PA Wire/PA Images - Credit: PA Wire/PA Images

Brexit raises more and more questions for its backers. Yet they still have no answers

What are Brexiters going to make of the Turkish referendum? Turkey has turned itself into a dictatorship on the basis of a miniscule referendum majority – a majority of votes cast on the day, note, not of the electorate as a whole.

If any referendum proved the point that a major constitutional change cannot be legitimate unless based at very least on a majority of the electorate, this is it. And what does it tell us by comparison? It tells us, emphatically and unequivocally, as if by the clearest of mirror reflections, that the Leave vote by 37% of the (restricted) electorate in the EU referendum is nowhere near a legitimate basis for leaving the EU.

Will pro-Brexit politicians defend the Erdogan assumption of dictatorship? Or will they have the shamelessness to say that he does not have a mandate, while maintaining that they themselves (on a yet smaller percentage of the electorate!) nevertheless do? It will be interesting to see how they handle the dilemma Erdogan poses them: having things both ways – the usual political desire – will be tricky this time round.

Like the Brexit referendum, Turkey’s referendum is a recipe for division and instability. Half of Turkey’s voters are now targets of an Erdogan dictatorship under the State of Emergency (under the terms of which the referendum was held) that he has used to imprison opponents and silence dissent since the failed coup.

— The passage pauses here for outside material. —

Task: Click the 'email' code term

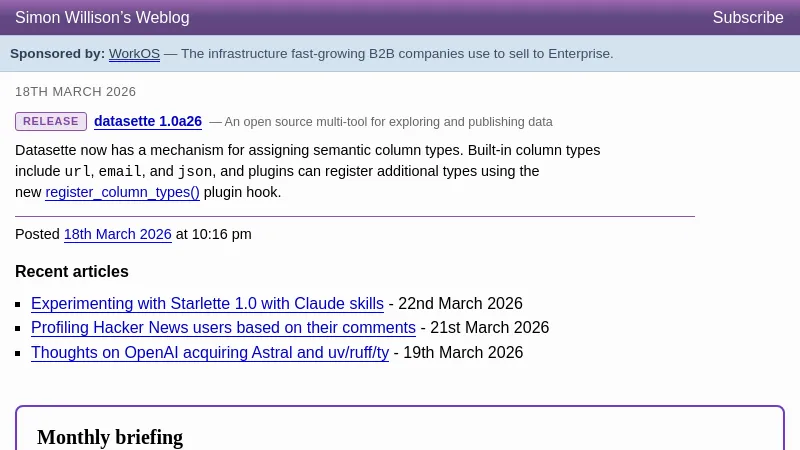Action: (120, 171)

Like the hapless Theresa May, Turkey’s now outgoing Prime Minister Binali Y?ld?r?m mouths the mantra that ‘the people have spoken and the country is united’, feebly hoping to make true what is palpably false, on both counts, by saying it loudly enough or often enough: pure Orwell (and Goebbels).

In asserting the obvious and risible falsehood that ‘the UK is uniting behind Brexit’ in the hope of making it seem true, May’s own Orwellian endeavours amount to whistling in the wind. The only unity resulting from the EU referendum is the unity among Remainers, who have a clear idea of what they want and why, because the proof – the tremendous benefits of EU membership – is available for all to see. Leavers are not united; they do not agree among themselves about what they mean or want by Brexit: because no-one knows this, not even the government. Moreover the UK is visibly fragmenting before our eyes as a result of the referendum, with Scotland and Northern Ireland on paths towards leaving the UK and the Welsh wishing they could too. Why should they be dragged out of the EU against their will, when they know so well, because they have benefitted so much by, the advantages of EU membership?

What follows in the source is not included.